Prudential has established its first income drawdown plan for people who want to take tax-free income from their pension instead of buying an annuity.

The plan is available for people with pension funds of at least £100,000 and has a similar structure to Prudential&#39s flexible lifetime annuity account. It provides three investment strategies — cautious, standard or adventurous — which cater for different risk profiles by investing different amounts into three funds. These are the Prudential with-profits, M&G managed growth and M&G corporate bond funds.

Alternatively, people can choose the self-management option that allows investors to choose their own funds. Investors can switch between the investment strategies and self-management option if they want.

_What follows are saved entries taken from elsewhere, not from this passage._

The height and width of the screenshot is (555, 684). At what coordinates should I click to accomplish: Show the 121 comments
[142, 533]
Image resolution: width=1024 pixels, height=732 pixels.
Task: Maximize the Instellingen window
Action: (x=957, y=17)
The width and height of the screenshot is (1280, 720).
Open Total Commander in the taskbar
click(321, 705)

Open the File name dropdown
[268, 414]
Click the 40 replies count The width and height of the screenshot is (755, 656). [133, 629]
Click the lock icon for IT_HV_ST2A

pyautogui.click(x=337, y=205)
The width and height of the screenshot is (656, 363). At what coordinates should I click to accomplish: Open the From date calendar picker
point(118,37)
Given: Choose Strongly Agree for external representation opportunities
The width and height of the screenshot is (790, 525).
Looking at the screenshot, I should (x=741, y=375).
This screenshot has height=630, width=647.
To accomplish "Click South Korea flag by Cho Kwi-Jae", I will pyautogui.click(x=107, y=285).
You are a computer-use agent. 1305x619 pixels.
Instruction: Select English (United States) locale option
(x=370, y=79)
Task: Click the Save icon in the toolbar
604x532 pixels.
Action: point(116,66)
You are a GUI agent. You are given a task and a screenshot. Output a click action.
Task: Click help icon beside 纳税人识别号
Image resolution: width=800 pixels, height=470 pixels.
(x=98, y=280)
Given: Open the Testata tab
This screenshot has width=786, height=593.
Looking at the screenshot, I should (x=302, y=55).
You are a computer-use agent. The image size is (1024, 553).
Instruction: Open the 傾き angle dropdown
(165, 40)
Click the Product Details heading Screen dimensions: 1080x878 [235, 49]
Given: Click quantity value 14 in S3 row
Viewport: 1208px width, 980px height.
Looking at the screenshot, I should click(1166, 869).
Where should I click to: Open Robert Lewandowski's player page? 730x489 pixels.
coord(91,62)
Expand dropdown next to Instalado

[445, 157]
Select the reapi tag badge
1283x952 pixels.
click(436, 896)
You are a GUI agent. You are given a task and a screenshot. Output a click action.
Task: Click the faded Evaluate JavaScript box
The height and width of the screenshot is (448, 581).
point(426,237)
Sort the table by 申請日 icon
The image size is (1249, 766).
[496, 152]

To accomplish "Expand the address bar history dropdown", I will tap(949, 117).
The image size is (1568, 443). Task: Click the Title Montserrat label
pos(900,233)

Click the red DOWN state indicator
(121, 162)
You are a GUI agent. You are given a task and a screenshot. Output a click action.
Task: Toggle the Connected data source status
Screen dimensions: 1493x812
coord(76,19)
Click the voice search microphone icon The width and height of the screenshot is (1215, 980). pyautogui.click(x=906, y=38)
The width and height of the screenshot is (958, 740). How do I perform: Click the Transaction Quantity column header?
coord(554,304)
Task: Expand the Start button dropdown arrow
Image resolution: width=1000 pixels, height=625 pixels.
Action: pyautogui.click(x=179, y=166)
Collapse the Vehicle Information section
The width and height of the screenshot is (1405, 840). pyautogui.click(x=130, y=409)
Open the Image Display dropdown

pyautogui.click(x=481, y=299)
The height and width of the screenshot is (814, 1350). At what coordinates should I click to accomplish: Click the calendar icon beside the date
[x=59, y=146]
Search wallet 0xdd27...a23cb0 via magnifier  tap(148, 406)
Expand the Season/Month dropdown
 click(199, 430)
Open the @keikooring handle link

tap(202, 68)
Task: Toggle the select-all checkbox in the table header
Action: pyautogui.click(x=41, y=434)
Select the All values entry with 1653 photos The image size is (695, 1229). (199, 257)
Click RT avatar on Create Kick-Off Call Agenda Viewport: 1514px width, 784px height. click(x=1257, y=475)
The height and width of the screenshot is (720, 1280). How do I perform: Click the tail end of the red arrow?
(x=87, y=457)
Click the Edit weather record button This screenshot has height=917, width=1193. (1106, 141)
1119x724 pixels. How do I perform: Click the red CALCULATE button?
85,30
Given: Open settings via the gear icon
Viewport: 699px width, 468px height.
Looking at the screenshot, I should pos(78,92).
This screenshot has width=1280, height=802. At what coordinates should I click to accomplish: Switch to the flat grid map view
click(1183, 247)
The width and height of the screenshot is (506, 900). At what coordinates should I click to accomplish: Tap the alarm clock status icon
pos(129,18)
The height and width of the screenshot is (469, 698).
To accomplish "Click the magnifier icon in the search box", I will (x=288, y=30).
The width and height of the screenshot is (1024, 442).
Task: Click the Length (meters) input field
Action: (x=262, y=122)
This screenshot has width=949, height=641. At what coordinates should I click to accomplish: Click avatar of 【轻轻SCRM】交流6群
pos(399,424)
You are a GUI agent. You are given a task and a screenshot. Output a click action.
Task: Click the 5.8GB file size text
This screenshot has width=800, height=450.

There are 25 funds available, including the Prudential unitised with-profits fund, Scottish Amicable property fund and external funds managed by M&G, Merrill Lynch, Newton, Perpetual, Phillips & Drew, Schroder and UBS.

A maximum of 19 funds can be held at any one time and investors can switch between funds at any time if, for example, risk profiles change with age. The first six switches each year are free, but each subsequent switch costs £25.

The plan also offers a pension reserve facility, where policyholders can continue investing their pension until they take benefits. A phased retirement option is also available which splits the pension fund into 100,000 segments. Some segments can be used to provide an income while the rest remain invested.

This plan may be attractive to people who can afford to delay annuity purchase while annuity rates are low. Wealthier people who want to pass on their pension money to relatives may be interested in this plan, but the introduction of the Challenger open annuity product means that they can do this without having to go into income drawdown.